2. les autres mesures d’instruction peuvent faire, elles aussi, l’objet d’une commission rogatoire, même si la commission d’enquête est en mesure de les accomplir elle-même. Il suffit que les devoirs d’instruction soient préalablement déterminés.

Le magistrat judiciaire désigné par le premier président de la cour d’appel est placé sous la direction du président de la commission pour l’accomplissement de ces devoirs d’instruction (article 4, § 2, alinéa 2). Ce magistrat établit un rapport écrit consignant les résultats de son instruction (article 4, § 2, alinéa 2).
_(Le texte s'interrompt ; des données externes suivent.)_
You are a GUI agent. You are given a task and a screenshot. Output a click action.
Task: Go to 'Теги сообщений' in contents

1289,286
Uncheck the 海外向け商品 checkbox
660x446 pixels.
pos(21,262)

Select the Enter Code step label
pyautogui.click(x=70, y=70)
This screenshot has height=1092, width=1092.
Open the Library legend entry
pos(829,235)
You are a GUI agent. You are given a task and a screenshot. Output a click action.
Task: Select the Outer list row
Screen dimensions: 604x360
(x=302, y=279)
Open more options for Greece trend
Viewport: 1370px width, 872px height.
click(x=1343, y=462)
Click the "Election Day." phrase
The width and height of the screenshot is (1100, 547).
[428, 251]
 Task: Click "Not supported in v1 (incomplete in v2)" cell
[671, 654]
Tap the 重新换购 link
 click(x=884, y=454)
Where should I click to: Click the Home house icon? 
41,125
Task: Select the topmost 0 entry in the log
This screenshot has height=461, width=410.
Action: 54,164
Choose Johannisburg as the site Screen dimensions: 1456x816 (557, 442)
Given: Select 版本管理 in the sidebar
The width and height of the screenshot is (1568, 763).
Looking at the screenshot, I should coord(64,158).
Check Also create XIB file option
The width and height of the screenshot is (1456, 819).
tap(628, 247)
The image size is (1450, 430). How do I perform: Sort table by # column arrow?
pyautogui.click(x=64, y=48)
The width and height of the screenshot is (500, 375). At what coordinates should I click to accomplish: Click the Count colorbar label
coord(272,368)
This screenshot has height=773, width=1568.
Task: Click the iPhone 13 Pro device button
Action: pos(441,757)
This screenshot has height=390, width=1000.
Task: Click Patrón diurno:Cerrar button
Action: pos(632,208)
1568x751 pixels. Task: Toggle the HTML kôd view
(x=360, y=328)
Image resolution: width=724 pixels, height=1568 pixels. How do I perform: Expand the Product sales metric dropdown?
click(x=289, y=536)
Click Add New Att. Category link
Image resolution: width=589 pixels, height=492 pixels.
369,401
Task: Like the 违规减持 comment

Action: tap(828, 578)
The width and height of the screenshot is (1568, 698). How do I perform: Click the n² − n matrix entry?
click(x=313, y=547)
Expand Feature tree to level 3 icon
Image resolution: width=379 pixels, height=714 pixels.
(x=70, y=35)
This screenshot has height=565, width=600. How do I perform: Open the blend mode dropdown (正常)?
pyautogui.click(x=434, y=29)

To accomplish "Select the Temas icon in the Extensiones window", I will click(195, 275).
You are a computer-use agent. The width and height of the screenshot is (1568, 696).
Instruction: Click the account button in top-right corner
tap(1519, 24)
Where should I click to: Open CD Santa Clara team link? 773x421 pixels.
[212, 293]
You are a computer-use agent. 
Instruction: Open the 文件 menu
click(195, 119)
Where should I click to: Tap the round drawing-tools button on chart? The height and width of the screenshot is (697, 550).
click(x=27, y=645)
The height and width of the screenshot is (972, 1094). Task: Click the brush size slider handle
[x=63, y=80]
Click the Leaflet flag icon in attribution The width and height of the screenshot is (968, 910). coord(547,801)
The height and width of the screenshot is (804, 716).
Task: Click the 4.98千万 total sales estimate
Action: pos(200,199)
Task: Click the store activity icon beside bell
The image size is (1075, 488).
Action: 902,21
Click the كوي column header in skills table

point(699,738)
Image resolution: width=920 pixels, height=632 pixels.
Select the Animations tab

Puisque la loi nouvelle impose le concours d’un instructeur judiciaire pour accomplir certains actes L., Note sur les commissions d’enquête parlementaire en Belgique, Bulletin de la Société de législation comparée 1893, blz. 595-602). portant atteinte aux droits fondamentaux de l’individu, on peut soutenir que ce magistrat n’est plus uniquement le continuateur des travaux de la commission d’enquête. Il y joue un rôle spécifique qui obéit à des règles propres. Il apprécie s’il existe des raisons suffisantes pour porter une atteinte aux droits fondamentaux des individus. C’est là un acte juridictionnel.

S’il ordonne une telle mesure d’instruction, il veille à son exécution en l’accomplissant lui-même ou en déléguant un officier de police judiciaire ayant qualité pour l’exécuter. Ces devoirs ne peuvent plus se faire en public. Toutefois, lorsqu’il descend sur les lieux, le magistrat peut être accompagné de la partie requérante : la commission d’enquête, son bureau ou son président.

Cet instructeur judiciaire doit transmettre un rapport écrit consignant les résultats de sa mission. Ce rapport restera secret ou sera déclaré public par décision de la commission d’enquête (article 3, alinéas 4 et 5).

L’instructeur judiciaire peut être entendu comme témoin, publiquement ou à huis clos, suivant la décision que prendra la commission d’enquête (article 3, alinéa 3, et article 8).

Si, au cours de son instruction, le magistrat instructeur découvre l’existence ou la preuve d’une infraction, relative ou étrangère à la matière pour laquelle il est requis, doit-il la dénoncer directement au procureur du roi sur la base de l’article 29 du Code d’instruction criminelle ou au président de la commission, lequel la dénoncera au procureur général sur la base de l’article 10nouveau de la loi du 3 mai 1880 ?

La question a donné lieu à diverses prises de position que la commission n’a pas eu à apprécier pour régler un cas concret survenu dans le cadre de ses travaux.

Les mêmes considérations semblent devoir s’appliquer aux enquêtes exécutées à la demande de la commission par les comités permanents P ou R prévus par la loi du 18 juillet 1991.

Cette interprétation de l’article 4 nouveau de la loi, entend restaurer une règle de sagesse élémentaire : chacun doit agir en suivant la procédure qui lui est habituelle.